+++ Material for this exercise +++

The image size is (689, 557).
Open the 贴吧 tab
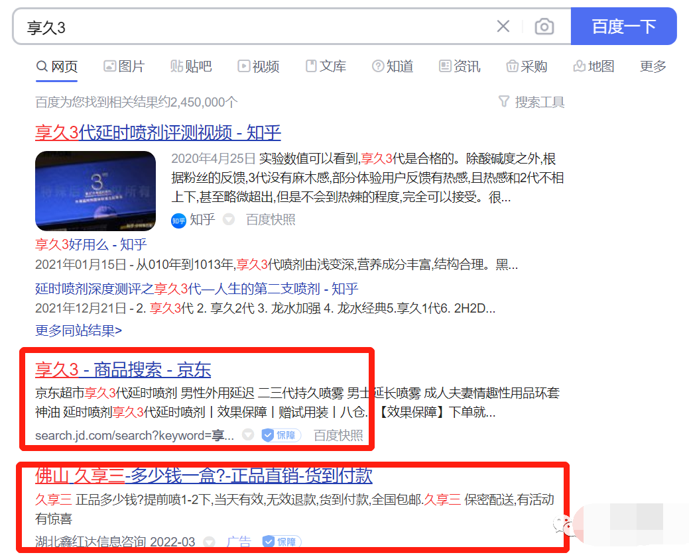(191, 66)
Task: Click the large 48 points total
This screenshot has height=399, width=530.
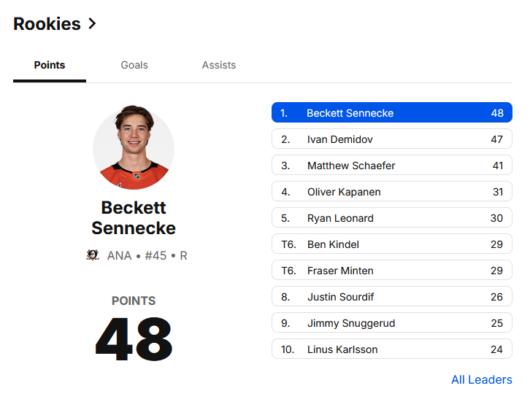Action: tap(134, 339)
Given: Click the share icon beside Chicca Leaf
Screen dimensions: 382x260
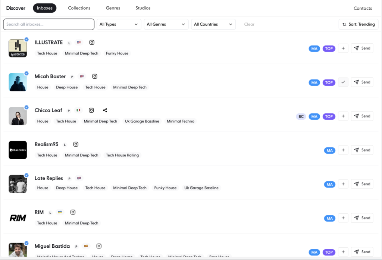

+++

=== What the task requires ===
Look through the entries above and list every line containing "Click".

=== Solution to the problem ===
Task: Click the large 48 points total
Given: Click the share icon beside Chicca Leaf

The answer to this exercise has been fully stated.